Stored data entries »
--------------------
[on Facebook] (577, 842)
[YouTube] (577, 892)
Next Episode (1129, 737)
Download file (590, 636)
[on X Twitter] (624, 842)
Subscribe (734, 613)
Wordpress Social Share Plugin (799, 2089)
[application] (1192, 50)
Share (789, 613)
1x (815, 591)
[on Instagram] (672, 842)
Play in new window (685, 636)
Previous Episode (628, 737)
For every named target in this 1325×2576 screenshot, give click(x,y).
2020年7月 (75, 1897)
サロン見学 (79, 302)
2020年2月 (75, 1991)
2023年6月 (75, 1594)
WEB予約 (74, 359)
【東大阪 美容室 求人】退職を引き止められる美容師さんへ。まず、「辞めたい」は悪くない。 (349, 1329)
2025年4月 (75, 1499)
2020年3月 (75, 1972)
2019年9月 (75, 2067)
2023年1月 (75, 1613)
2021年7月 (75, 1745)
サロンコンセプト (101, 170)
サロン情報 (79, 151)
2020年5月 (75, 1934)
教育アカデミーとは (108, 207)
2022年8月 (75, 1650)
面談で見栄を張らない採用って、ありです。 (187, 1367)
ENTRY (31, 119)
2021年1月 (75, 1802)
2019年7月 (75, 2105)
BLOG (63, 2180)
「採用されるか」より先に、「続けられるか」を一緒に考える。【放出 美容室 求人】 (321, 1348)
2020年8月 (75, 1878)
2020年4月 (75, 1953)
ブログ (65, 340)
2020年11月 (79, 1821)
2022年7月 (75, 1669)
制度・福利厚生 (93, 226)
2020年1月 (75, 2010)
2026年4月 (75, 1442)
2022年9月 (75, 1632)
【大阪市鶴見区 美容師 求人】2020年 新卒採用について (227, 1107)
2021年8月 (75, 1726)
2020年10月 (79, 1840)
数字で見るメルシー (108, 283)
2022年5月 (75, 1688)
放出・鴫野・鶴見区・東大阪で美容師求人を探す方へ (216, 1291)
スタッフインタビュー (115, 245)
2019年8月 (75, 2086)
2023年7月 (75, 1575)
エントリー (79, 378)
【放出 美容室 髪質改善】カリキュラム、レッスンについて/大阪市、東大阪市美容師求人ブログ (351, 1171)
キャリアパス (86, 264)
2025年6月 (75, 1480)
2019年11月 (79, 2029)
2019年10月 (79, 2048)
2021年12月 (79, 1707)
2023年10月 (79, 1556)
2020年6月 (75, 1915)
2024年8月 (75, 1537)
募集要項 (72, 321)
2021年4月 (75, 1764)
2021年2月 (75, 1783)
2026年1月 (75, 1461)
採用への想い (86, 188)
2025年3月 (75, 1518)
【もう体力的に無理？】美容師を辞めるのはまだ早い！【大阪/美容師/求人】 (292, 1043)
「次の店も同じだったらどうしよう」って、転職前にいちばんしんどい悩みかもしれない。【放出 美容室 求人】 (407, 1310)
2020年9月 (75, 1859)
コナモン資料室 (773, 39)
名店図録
--------------------
Exercise » Every record above must be set down again, word for word.

Exercise answer »
[on Facebook] (577, 842)
[YouTube] (577, 892)
Next Episode (1129, 737)
Download file (590, 636)
[on X Twitter] (624, 842)
Subscribe (734, 613)
Wordpress Social Share Plugin (799, 2089)
[application] (1192, 50)
Share (789, 613)
1x (815, 591)
[on Instagram] (672, 842)
Play in new window (685, 636)
Previous Episode (628, 737)
For every named target in this 1325×2576 screenshot, give click(x,y).
2020年7月 (75, 1897)
サロン見学 (79, 302)
2020年2月 (75, 1991)
2023年6月 (75, 1594)
WEB予約 (74, 359)
【東大阪 美容室 求人】退職を引き止められる美容師さんへ。まず、「辞めたい」は悪くない。 (349, 1329)
2025年4月 (75, 1499)
2020年3月 (75, 1972)
2019年9月 (75, 2067)
2023年1月 (75, 1613)
2021年7月 (75, 1745)
サロンコンセプト (101, 170)
サロン情報 (79, 151)
2020年5月 (75, 1934)
教育アカデミーとは (108, 207)
2022年8月 (75, 1650)
面談で見栄を張らない採用って、ありです。 (187, 1367)
ENTRY (31, 119)
2021年1月 (75, 1802)
2019年7月 (75, 2105)
BLOG (63, 2180)
「採用されるか」より先に、「続けられるか」を一緒に考える。【放出 美容室 求人】 (321, 1348)
2020年8月 (75, 1878)
2020年4月 (75, 1953)
ブログ (65, 340)
2020年11月 (79, 1821)
2022年7月 (75, 1669)
制度・福利厚生 (93, 226)
2020年1月 (75, 2010)
2026年4月 (75, 1442)
2022年9月 (75, 1632)
【大阪市鶴見区 美容師 求人】2020年 新卒採用について (227, 1107)
2021年8月 (75, 1726)
2020年10月 (79, 1840)
数字で見るメルシー (108, 283)
2022年5月 (75, 1688)
放出・鴫野・鶴見区・東大阪で美容師求人を探す方へ (216, 1291)
スタッフインタビュー (115, 245)
2019年8月 (75, 2086)
2023年7月 (75, 1575)
エントリー (79, 378)
【放出 美容室 髪質改善】カリキュラム、レッスンについて/大阪市、東大阪市美容師求人ブログ (351, 1171)
キャリアパス (86, 264)
2025年6月 (75, 1480)
2019年11月 (79, 2029)
2019年10月 (79, 2048)
2021年12月 (79, 1707)
2023年10月 (79, 1556)
2020年6月 (75, 1915)
2024年8月 (75, 1537)
募集要項 (72, 321)
2021年4月 (75, 1764)
2021年2月 (75, 1783)
2026年1月 (75, 1461)
採用への想い (86, 188)
2025年3月 (75, 1518)
【もう体力的に無理？】美容師を辞めるのはまだ早い！【大阪/美容師/求人】 (292, 1043)
「次の店も同じだったらどうしよう」って、転職前にいちばんしんどい悩みかもしれない。【放出 美容室 求人】 (407, 1310)
2020年9月 (75, 1859)
コナモン資料室 (773, 39)
名店図録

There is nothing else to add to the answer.